* BoE's Carney emphasises slack in economy, despite upturn
* Carney says markets did not adjust enough to strong data
* BoE's Bean: MPC struck by markets' "certainty" on rates
* Rate hikes to be gradual, Carney says (Adds reaction, detail)
LONDON, June 24 (Reuters) - Bank of England Governor Mark Carney pushed back slightly on Tuesday against expectations that the bank will raise interest rates before the end of the year, saying Britain's economy still has plenty of slack to work through.
He also said financial markets underestimate how much uncertainty there is in the economy.
Earlier this month markets had priced in a rate rise before the end of the year after Carney said they had underestimated the chance of an early move - a view also shared by the Monetary Policy Committee as a whole.
But speaking to lawmakers on Tuesday, Carney said his intention then had been to encourage markets to take a closer look at strengthening economic data, rather than signal a rate move at a specific point in time.
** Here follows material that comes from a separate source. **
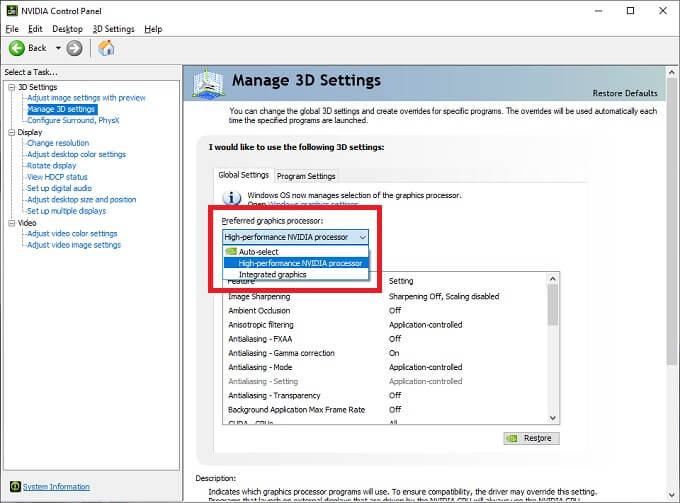Image resolution: width=680 pixels, height=503 pixels.
Task: Collapse the Display tree node
Action: (x=10, y=132)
"We'd like to see the market adjust to the data, just as our opinions are updating. We hadn't seen (that)," Carney said, reiterating that rate hikes, when they come, would be gradual.
Sterling fell after Carney's remarks, in which he said that British wage growth had yet to pick up as forecast, and that the economy might have more slack, or unused capacity, in it than thought, even if fast growth was rapidly using it up.
"The economy has performed a little bit better in terms of actual outturns (and) has more momentum than we would have expected," Carney said. "We have to balance that against the possibility that we could have more spare capacity to begin with."
Short sterling interest rate futures <0#FSS:> rose briefly before retreating - still signalling a substantial chance of a rate hike by the end of the year.
BoE Deputy Governor Charlie Bean added that Carney's speech earlier in the month was not meant to flag a likely date for the first rate hike, but rather to make markets consider a wider range of possible dates for the BoE to start raising rates.
"We were all struck by the high degree of certainty that market participants seemed to have about the timing of the first increase," he said.
Economists polled by Reuters expect interest rates to rise from their record low 0.5 percent in the first quarter of next year.
Sam Hill, senior UK economist at RBC Capital Markets, said Carney's remarks were akin to the BoE "taking the stabilisers off the bikes of market participants".
"(Carney) appears to be feeling the need to remind markets that ... the formulation of market rate expectations should be more sensitive to volatility in the data than it has been," Hill said.
A lack of volatility in asset prices has also troubled BoE policymakers, with stock markets across the globe hitting record highs and prices for riskier euro zone government bonds gaining strongly, despite hefty geopolitical risks from Iraq and Ukraine.
"Market participants in our view underestimate the extent of uncertainty that is out there. Implied volatilities on a range of assets seem to be unusually compressed, below pre-crisis averages," said Bean, who retires at the end of the month.
In his last annual report to parliament, Bean also wrote that too early an exit from stimulus could come at the expense of recovering productivity.
Too late an exit - which could cause inflation pressures to build - could be "easily dealt with" by hiking rates.